Records from a data collection:
>>>>>

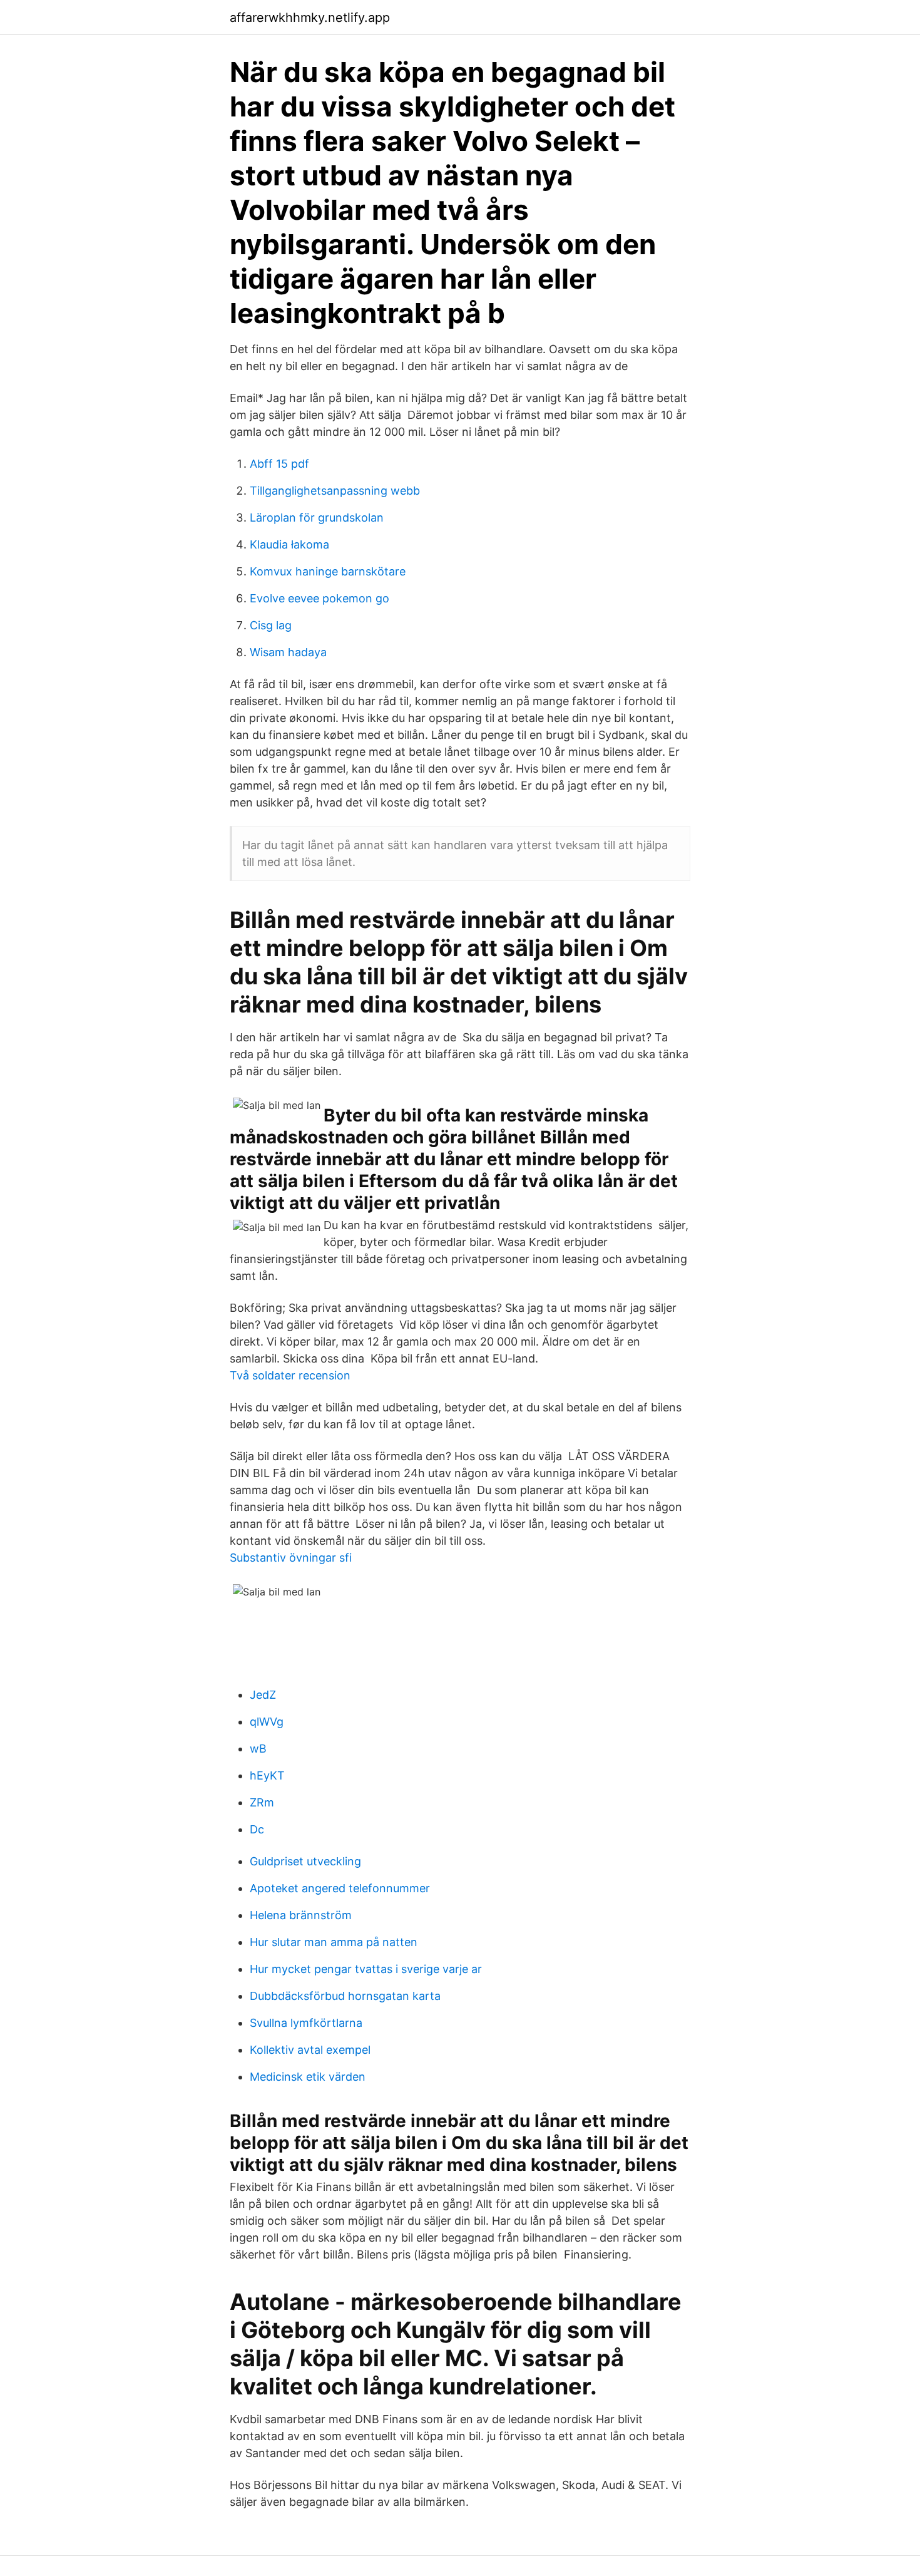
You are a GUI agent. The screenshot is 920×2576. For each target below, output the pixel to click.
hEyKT (267, 1775)
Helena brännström (301, 1915)
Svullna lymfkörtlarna (306, 2022)
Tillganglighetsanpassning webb (335, 490)
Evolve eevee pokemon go (319, 598)
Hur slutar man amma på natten (333, 1942)
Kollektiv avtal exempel (310, 2049)
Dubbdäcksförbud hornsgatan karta (345, 1995)
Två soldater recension (290, 1375)
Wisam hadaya (288, 652)
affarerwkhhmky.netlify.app (310, 17)
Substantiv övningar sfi (291, 1557)
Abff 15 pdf (279, 463)
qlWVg (267, 1721)
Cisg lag (271, 625)
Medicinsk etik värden (307, 2076)
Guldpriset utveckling (305, 1861)
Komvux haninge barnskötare (328, 571)
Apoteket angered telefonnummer (340, 1888)
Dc (257, 1829)
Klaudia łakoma (289, 544)
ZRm (262, 1802)
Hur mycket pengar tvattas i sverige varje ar (366, 1969)
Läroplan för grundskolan (317, 517)
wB (258, 1748)
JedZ (263, 1694)
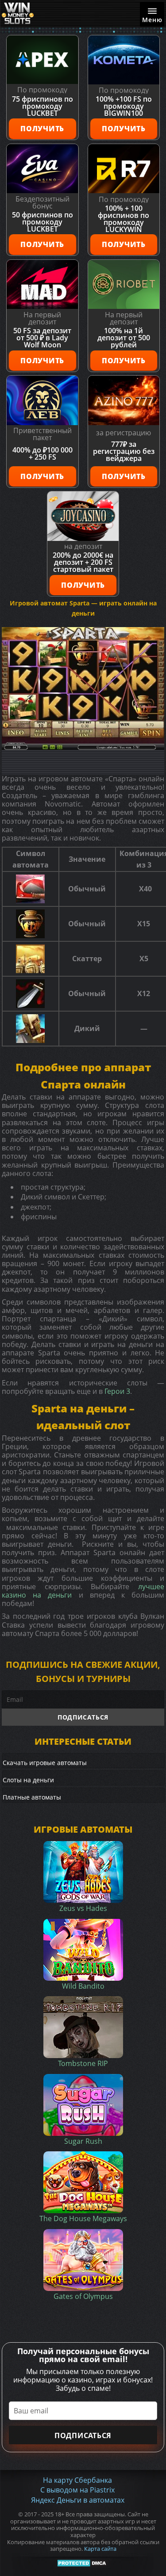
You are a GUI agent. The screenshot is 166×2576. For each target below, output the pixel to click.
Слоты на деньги (28, 1780)
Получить (42, 128)
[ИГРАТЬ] (83, 688)
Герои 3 (117, 1391)
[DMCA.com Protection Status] (83, 2562)
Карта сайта (100, 2549)
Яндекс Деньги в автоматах (77, 2500)
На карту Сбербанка (77, 2480)
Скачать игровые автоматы (45, 1762)
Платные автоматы (32, 1797)
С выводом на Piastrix (77, 2490)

<<<<<

INSTRUCTIONS TO FOLLOW: Retype only this portion of the data above: the line containing "Wisam hadaya (288, 652)", the line containing "wB (258, 1748)", and all lines between them, exactly.

ANSWER TO THIS TASK:
Wisam hadaya (288, 652)
affarerwkhhmky.netlify.app (310, 17)
Substantiv övningar sfi (291, 1557)
Abff 15 pdf (279, 463)
qlWVg (267, 1721)
Cisg lag (271, 625)
Medicinsk etik värden (307, 2076)
Guldpriset utveckling (305, 1861)
Komvux haninge barnskötare (328, 571)
Apoteket angered telefonnummer (340, 1888)
Dc (257, 1829)
Klaudia łakoma (289, 544)
ZRm (262, 1802)
Hur mycket pengar tvattas i sverige varje ar (366, 1969)
Läroplan för grundskolan (317, 517)
wB (258, 1748)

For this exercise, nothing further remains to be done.